Thousands of readers voted in our Best of the Bay 2023 Readers Poll, honoring dozens of wonderful local businesses and cultural forces. Now it’s our editors’ and writers’ turn to highlight specific people and places we’ve been loving about the Bay Area. Join us to celebrate Best of the Bay and more at our 10th Annual 48 Hills Gala at Bissap Baobab on 10/26, and help keep this 49-year-old tradition alive.
You don’t need me to tell you how painful it’s been to lose both EXIT Theatre and PianoFight, essential independent performance venues, within the span of a few months. Not just because I’ve said so many times before, but because you could just as easily ask the members of the SF Neo-Futurists, who often performed at EXIT and were a resident company at PianoFight. The performance artist troupe (a Best of the Bay-winning off-shoot of the original Chicago collective) were some of the earliest to see the writing on the wall, and disembarked from PianoFight a short time before their closure was announced.
This, of course, begged the question as to where the SF Neos—nay, all the troupes, performers, and diverse indie artists who called PianoFight home—would go now. Where else would they find a venue that 1) welcomed to creators with wacky sensibilities, 2) had a large enough space to give performers plenty space without cramping the audience, and 3 – was close enough to reach by public transit?
They found their answer at 447 Minna.
The SoMa brownstone, built in 1907, served as a longtime printing facility before being bought out by the Hearst Corp, owners of the nearby Chronicle HQ. The building was donated to CAST (the Community Arts Stabilization Trust) in 2019, leading to a multi-million-dollar fundraiser for renovation, but an opening that was delayed by the still-ongoing pandemic. The building finally opened its doors in March 2022, with its spiffy new interior that matches the Minna courtyard that used to serve as parking lot.
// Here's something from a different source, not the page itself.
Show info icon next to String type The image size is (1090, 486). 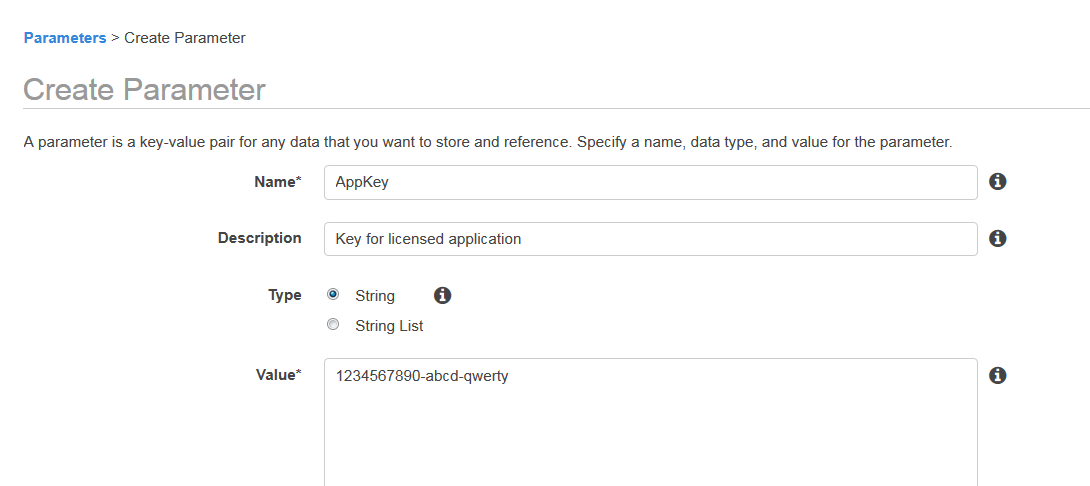pyautogui.click(x=443, y=295)
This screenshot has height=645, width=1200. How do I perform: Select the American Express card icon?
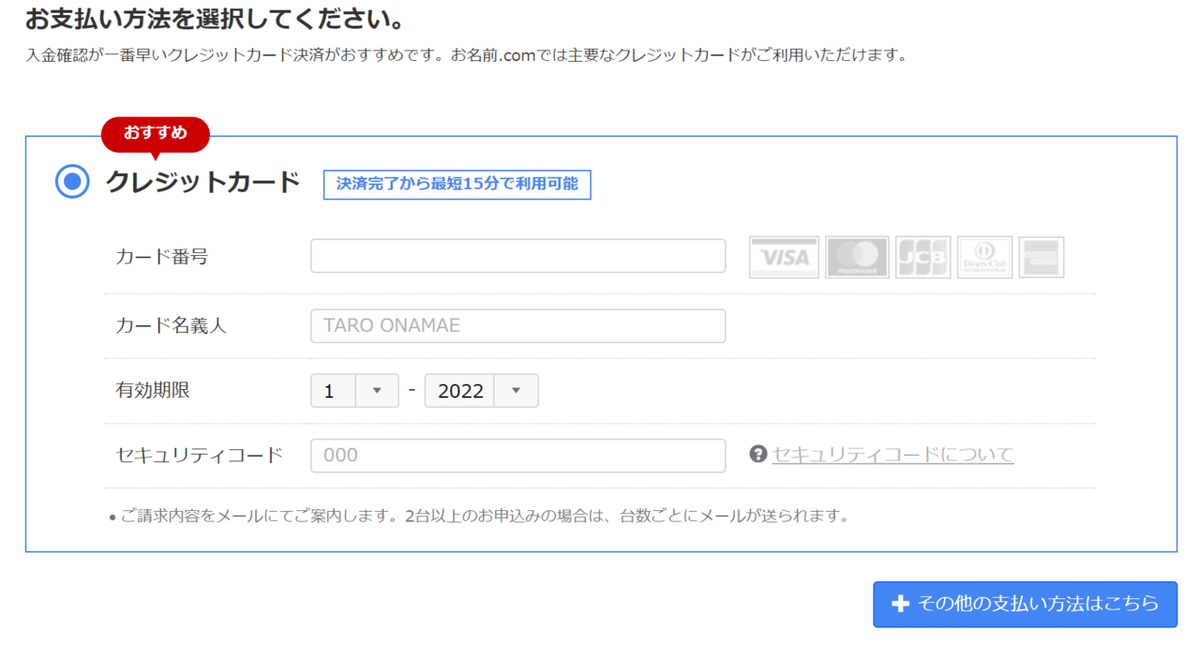click(x=1042, y=257)
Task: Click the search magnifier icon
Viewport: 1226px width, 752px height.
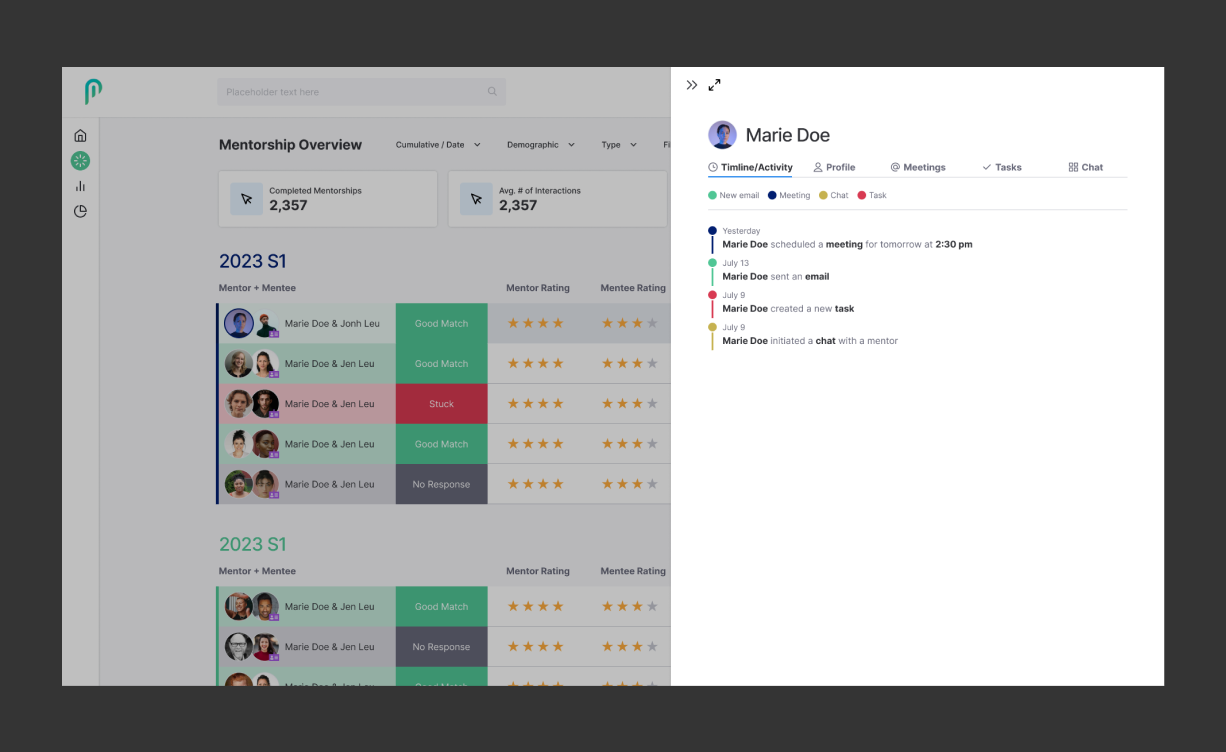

Since then, the location has served as a regular venue for companies like the aforementioned SF Neos (who are currently alternating between here and Stage Werx, itself in a transition of ownership), BIPoC dance troupe PUSH Dance, and “nomad” companies, like fellow PianoFight refugees Killing My Lobster. Not only does the space provide a much-needed black box venue in an area now short on them, but their (relatively) affordable “community” and “non-profit” rates make them appealing for artists who concern themselves with budgets as much as vision. (Which tends to be every artist in SF.)
For those of us who’ve been working in SF indie theatre long enough, it’s hard to visit the new venue and not think of 965 Mission just a few steps away. That building also served as an artistic hub for a great many performers, including PianoFight, before they opened their own venue. Only time will tell if 447 Minna leaves a similar lasting impact. Until then, there’s comfort in knowing that we broke artists have a new play space offered to us when so many have already been taken away.